Rotavirus is a double-stranded RNA virus in the Reoviridae family, with a distinctive genome of 11 segments. Serological classification has been somewhat confusing; however, recent work permits separation of distinct serotypes based on outer capsid antigens detected by neutralization with hyperimmune sera (Wyatt et al., 1982). Serotype specificity may, in fact, be determined by two distinct genes, as is the case with influenza virus (i.e., the genes for neuraminidase and hemagglutinin). Four human serogroups have been defined, two of which contain cross-reactive animal rotaviruses, and at least three other serogroups exist containing animal rotaviruses (Hoshino et al., 1984). Epidemiological studies are in progress to determine the prevalence of these serotypes in different parts of the world. The present data indicate that serotypes 1 and 2 are present worldwide. Serotype 3 appears to be less prevalent, and serotype 4 has been found only in Europe (Kapikian, personal communication, 1984).
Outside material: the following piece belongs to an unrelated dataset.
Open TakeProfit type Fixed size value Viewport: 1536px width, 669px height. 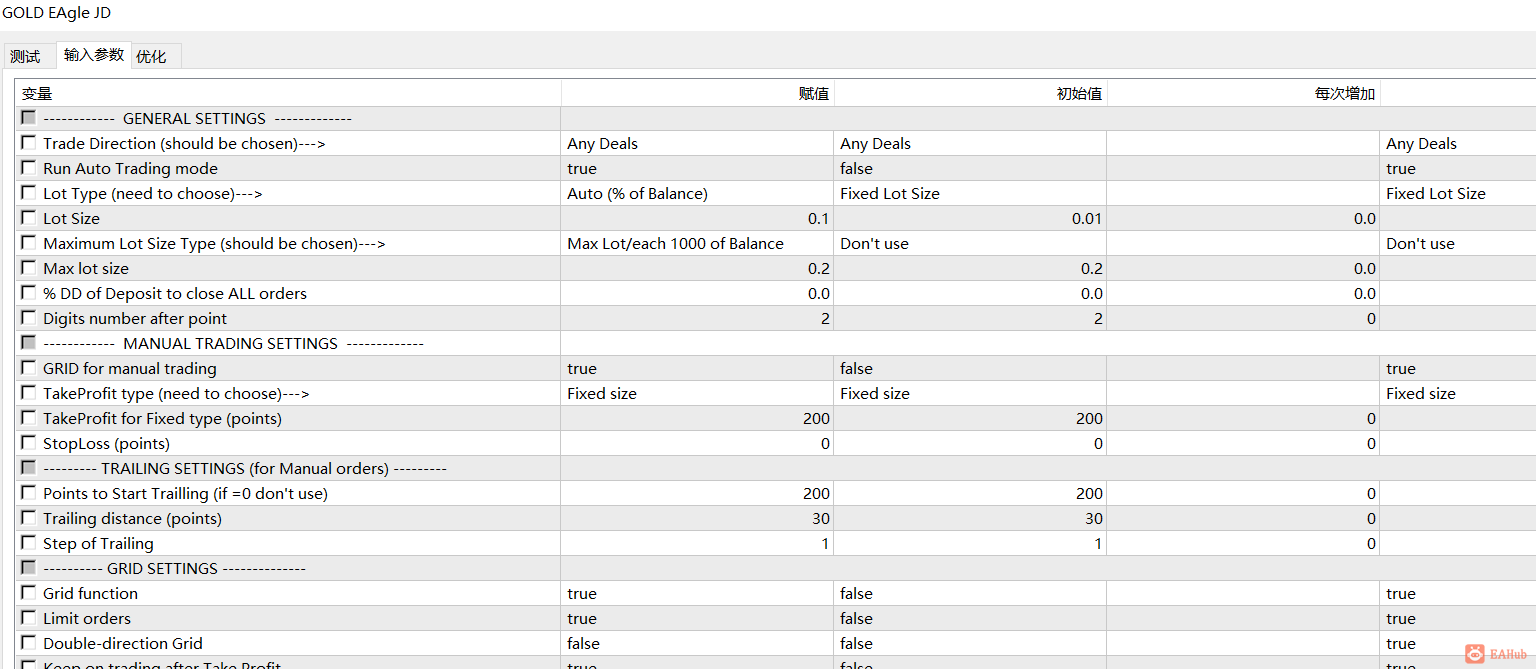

Some heterologous cross-reactivity has been reported between animal and human serotypes 3 and 4 (Hoshino et al., 1984). The number and cross-reactivity of serotypes is obviously important for vaccine development.
Rotavirus serotypes may be divided into subgroups based on inner capsid antigens detected by complement fixation, ELISA (enzyme-linked immunosorbent assay), or immune adherence assays (Kapikian et al., 1981). The two well-defined subgroups, 1 and 2, also can be identified by differences in RNA patterns detected by electrophoresis in polyacrylamide-agarose gels (Kalica et al., 1981). Subgroup and serotype antigens are controlled by different segments of the virus genome.
In vitro cultivation of human rotaviruses has been difficult in the past. Strain Wa, the prototype serotype 1 rotavirus, was originally propagated in African green monkey kidney cells following 11 passages in newborn, germ-free piglets (Wyatt et al., 1980). Other strains, including DS-1, the serotype 2 prototype strain, were grown following rescue by genetic reassortment with readily cultivated bovine rotaviruses (Greenberg et al., 1981). Recently, many human rotaviruses (up to 75 percent of stool isolates) have been grown successfully in MA-104 cells, a primary embryonic cynomolgus monkey kidney line, following pretreatment of virus by trypsinization and low speed centrifugation (Sato et al., 1981; Urasawa et al., 1981).
Protective antigens have not been well defined. There is evidence of cross-protection between animal and human viruses, but the responsible determinants have not been identified (Wyatt et al., 1979).